(Required action) Your answer must be the full set of entries, reproduced exactly.

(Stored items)
———
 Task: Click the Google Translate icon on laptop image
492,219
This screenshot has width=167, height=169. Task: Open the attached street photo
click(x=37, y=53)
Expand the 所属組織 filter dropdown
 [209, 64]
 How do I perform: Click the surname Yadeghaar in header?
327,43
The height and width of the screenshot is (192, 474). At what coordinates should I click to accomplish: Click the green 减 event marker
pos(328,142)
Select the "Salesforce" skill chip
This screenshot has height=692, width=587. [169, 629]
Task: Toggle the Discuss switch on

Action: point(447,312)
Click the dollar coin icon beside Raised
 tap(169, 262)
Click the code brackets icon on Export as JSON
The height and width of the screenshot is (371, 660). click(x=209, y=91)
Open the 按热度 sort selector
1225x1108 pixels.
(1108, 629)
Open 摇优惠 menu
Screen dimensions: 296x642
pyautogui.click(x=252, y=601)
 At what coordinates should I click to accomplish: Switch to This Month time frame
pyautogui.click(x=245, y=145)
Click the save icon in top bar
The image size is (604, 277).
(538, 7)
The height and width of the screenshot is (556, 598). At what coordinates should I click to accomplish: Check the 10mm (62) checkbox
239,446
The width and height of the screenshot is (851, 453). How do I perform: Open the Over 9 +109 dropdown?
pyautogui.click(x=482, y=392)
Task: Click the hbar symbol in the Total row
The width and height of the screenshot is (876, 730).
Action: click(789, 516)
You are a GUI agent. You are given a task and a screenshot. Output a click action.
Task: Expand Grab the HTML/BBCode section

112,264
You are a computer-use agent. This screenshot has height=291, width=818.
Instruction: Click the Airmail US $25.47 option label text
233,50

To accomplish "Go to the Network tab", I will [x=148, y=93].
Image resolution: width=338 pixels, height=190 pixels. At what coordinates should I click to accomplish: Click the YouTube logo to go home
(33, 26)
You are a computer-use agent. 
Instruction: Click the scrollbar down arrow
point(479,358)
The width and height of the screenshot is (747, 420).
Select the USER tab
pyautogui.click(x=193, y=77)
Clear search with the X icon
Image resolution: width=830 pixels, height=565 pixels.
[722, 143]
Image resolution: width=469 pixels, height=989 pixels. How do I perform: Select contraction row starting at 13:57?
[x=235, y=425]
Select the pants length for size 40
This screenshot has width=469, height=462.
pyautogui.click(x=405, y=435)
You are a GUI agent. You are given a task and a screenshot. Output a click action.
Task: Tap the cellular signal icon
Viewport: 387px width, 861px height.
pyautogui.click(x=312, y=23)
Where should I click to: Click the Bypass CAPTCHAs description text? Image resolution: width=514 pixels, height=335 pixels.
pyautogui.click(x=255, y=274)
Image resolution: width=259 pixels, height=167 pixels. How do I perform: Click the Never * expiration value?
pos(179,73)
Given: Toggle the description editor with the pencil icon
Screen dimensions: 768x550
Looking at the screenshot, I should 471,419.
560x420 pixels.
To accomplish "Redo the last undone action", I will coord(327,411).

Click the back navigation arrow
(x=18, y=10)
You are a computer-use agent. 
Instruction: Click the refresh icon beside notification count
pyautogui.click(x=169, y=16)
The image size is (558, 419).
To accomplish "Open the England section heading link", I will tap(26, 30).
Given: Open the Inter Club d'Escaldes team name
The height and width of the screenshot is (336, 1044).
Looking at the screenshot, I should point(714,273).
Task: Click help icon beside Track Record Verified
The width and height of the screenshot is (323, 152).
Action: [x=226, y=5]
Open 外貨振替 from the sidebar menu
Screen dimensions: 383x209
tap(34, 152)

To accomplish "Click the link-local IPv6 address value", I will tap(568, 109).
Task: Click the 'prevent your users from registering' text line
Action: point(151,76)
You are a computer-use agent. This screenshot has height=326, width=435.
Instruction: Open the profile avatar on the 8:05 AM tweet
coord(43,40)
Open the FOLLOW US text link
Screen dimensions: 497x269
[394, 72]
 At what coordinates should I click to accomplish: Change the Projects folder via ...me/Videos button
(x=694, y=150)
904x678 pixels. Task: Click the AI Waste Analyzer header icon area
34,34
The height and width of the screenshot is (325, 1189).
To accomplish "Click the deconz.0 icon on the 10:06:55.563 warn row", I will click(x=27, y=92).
———
(Solution to this exercise)
 Task: Click the Google Translate icon on laptop image
492,219
This screenshot has width=167, height=169. Task: Open the attached street photo
click(x=37, y=53)
Expand the 所属組織 filter dropdown
 [209, 64]
 How do I perform: Click the surname Yadeghaar in header?
327,43
The height and width of the screenshot is (192, 474). At what coordinates should I click to accomplish: Click the green 减 event marker
pos(328,142)
Select the "Salesforce" skill chip
This screenshot has height=692, width=587. [169, 629]
Task: Toggle the Discuss switch on

Action: point(447,312)
Click the dollar coin icon beside Raised
 tap(169, 262)
Click the code brackets icon on Export as JSON
The height and width of the screenshot is (371, 660). click(x=209, y=91)
Open the 按热度 sort selector
1225x1108 pixels.
(1108, 629)
Open 摇优惠 menu
Screen dimensions: 296x642
pyautogui.click(x=252, y=601)
 At what coordinates should I click to accomplish: Switch to This Month time frame
pyautogui.click(x=245, y=145)
Click the save icon in top bar
The image size is (604, 277).
(538, 7)
The height and width of the screenshot is (556, 598). At what coordinates should I click to accomplish: Check the 10mm (62) checkbox
239,446
The width and height of the screenshot is (851, 453). How do I perform: Open the Over 9 +109 dropdown?
pyautogui.click(x=482, y=392)
Task: Click the hbar symbol in the Total row
The width and height of the screenshot is (876, 730).
Action: click(789, 516)
You are a GUI agent. You are given a task and a screenshot. Output a click action.
Task: Expand Grab the HTML/BBCode section

112,264
You are a computer-use agent. This screenshot has height=291, width=818.
Instruction: Click the Airmail US $25.47 option label text
233,50

To accomplish "Go to the Network tab", I will [x=148, y=93].
Image resolution: width=338 pixels, height=190 pixels. At what coordinates should I click to accomplish: Click the YouTube logo to go home
(33, 26)
You are a computer-use agent. 
Instruction: Click the scrollbar down arrow
point(479,358)
The width and height of the screenshot is (747, 420).
Select the USER tab
pyautogui.click(x=193, y=77)
Clear search with the X icon
Image resolution: width=830 pixels, height=565 pixels.
[722, 143]
Image resolution: width=469 pixels, height=989 pixels. How do I perform: Select contraction row starting at 13:57?
[x=235, y=425]
Select the pants length for size 40
This screenshot has width=469, height=462.
pyautogui.click(x=405, y=435)
You are a GUI agent. You are given a task and a screenshot. Output a click action.
Task: Tap the cellular signal icon
Viewport: 387px width, 861px height.
pyautogui.click(x=312, y=23)
Where should I click to: Click the Bypass CAPTCHAs description text? Image resolution: width=514 pixels, height=335 pixels.
pyautogui.click(x=255, y=274)
Image resolution: width=259 pixels, height=167 pixels. How do I perform: Click the Never * expiration value?
pos(179,73)
Given: Toggle the description editor with the pencil icon
Screen dimensions: 768x550
Looking at the screenshot, I should 471,419.
560x420 pixels.
To accomplish "Redo the last undone action", I will coord(327,411).

Click the back navigation arrow
(x=18, y=10)
You are a computer-use agent. 
Instruction: Click the refresh icon beside notification count
pyautogui.click(x=169, y=16)
The image size is (558, 419).
To accomplish "Open the England section heading link", I will tap(26, 30).
Given: Open the Inter Club d'Escaldes team name
The height and width of the screenshot is (336, 1044).
Looking at the screenshot, I should point(714,273).
Task: Click help icon beside Track Record Verified
The width and height of the screenshot is (323, 152).
Action: [x=226, y=5]
Open 外貨振替 from the sidebar menu
Screen dimensions: 383x209
tap(34, 152)

To accomplish "Click the link-local IPv6 address value", I will tap(568, 109).
Task: Click the 'prevent your users from registering' text line
Action: point(151,76)
You are a computer-use agent. This screenshot has height=326, width=435.
Instruction: Open the profile avatar on the 8:05 AM tweet
coord(43,40)
Open the FOLLOW US text link
Screen dimensions: 497x269
[394, 72]
 At what coordinates should I click to accomplish: Change the Projects folder via ...me/Videos button
(x=694, y=150)
904x678 pixels. Task: Click the AI Waste Analyzer header icon area
34,34
The height and width of the screenshot is (325, 1189).
To accomplish "Click the deconz.0 icon on the 10:06:55.563 warn row", I will click(x=27, y=92).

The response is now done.